● **Excerpt to read**
Content starts

We provide two downstream analysis tools. First, you need to uncompress the analysis_tools.tar.gz file by tar -xzvf analysis_tools.tar.gz , which will yield two files: NMD_or_Protein_prediction.ipynb and visualization.ipynb.

./analysis_tools/NMD_or_Protein_prediction.ipynb is used for predicting whether a read-through transcript is likely to undergo nonsense-mediated decay or encodes a protein. The notebook contains detailed instructions guiding you on what reference files to download, how to process these files, and the necessary bash commands to execute.

./analysis_tools/visualization.ipynb is used for visualizing splicing patterns.

Dependencies include: subprocess, matplotlib, and biopython, which can be easily installed via pip.

Construct References for Other Organisms

As an example, we use the mouse. We need to prepare its transcriptome reference sequences, including gene names, chromosome names, strands, transcription start and end positions. The specific file processing depends on the format of your data.

Content ends

● **Dataset entries**
Content starts

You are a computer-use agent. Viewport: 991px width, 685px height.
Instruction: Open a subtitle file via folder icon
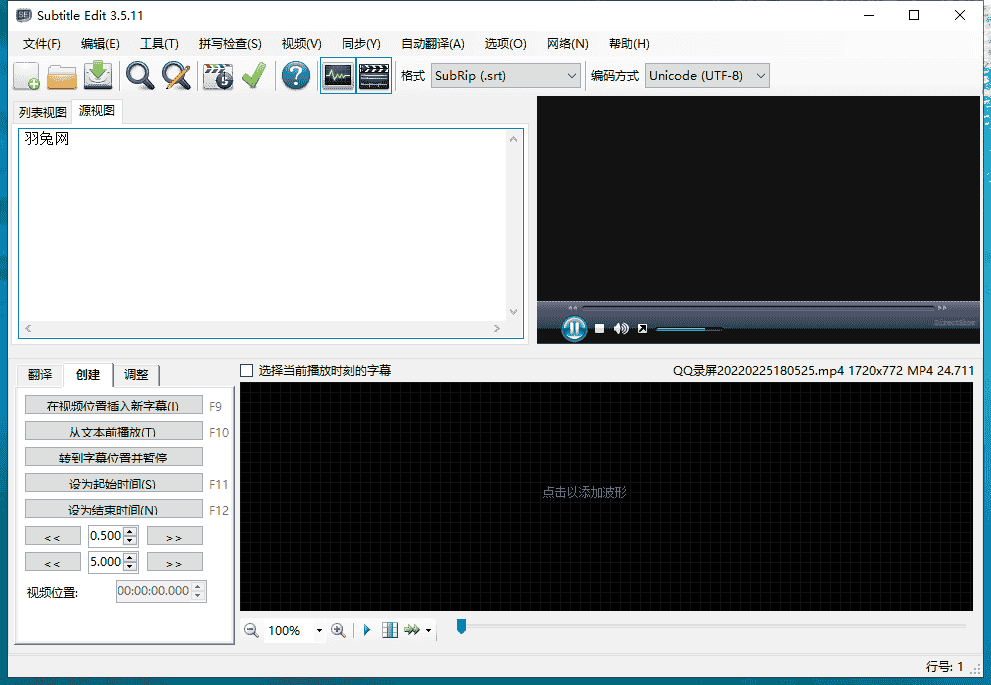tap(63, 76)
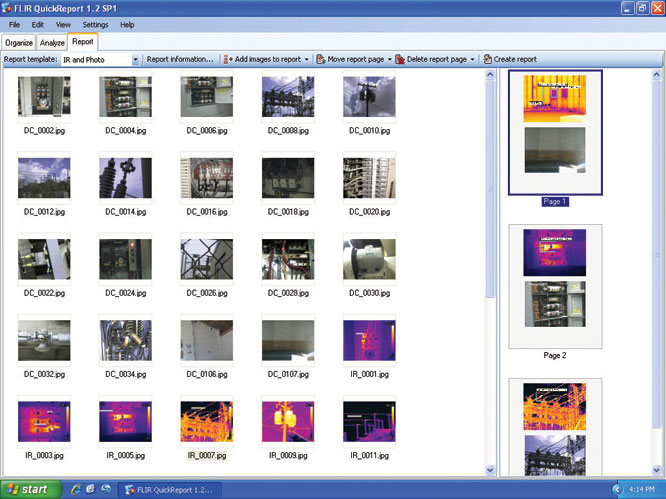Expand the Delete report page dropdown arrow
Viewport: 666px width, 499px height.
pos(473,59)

Content ends

● **Explore the material**
**a)** Transcribe part of the excerpt on the analysis tools. Begin at the words "We provide two" and stop after "visualizing splicing patterns.".
**b)** According to the excerpt on the analysis tools, which dependencies are required?
**c)** Write the next part of the excerpt on the analysis tools, starting after its last sentence.

● **Responses by task**
**a)**
We provide two downstream analysis tools. First, you need to uncompress the analysis_tools.tar.gz file by tar -xzvf analysis_tools.tar.gz , which will yield two files: NMD_or_Protein_prediction.ipynb and visualization.ipynb.

./analysis_tools/NMD_or_Protein_prediction.ipynb is used for predicting whether a read-through transcript is likely to undergo nonsense-mediated decay or encodes a protein. The notebook contains detailed instructions guiding you on what reference files to download, how to process these files, and the necessary bash commands to execute.

./analysis_tools/visualization.ipynb is used for visualizing splicing patterns.

**b)** Subprocess, matplotlib, and biopython are required.

**c)**
For example, we can download the fasta file using martview provided by Emsembl(https://www.ensembl.org/biomart/martview/), and we choose Dataset - Mouse genes (GRCm39), and attributes including "Transcript stable ID", "cDNA sequences", "Gene name", "Transcript start (bp)", "Transcript end (bp)", "Chromosome/scaffold name", "Strand"(ordered).

Then, these sequences are grouped by chromosome and strand, and reordered to generate new files according to the order of each gene on the chromosome. Meanwhile, a geneName file is generated to record each gene and its corresponding multiple transcripts. These commands are included in ./analysis_tools/preprocess_for_other_organisms.ipynb. If your data format differs, the part that needs modification is section 1.2, where sequence descriptions are processed.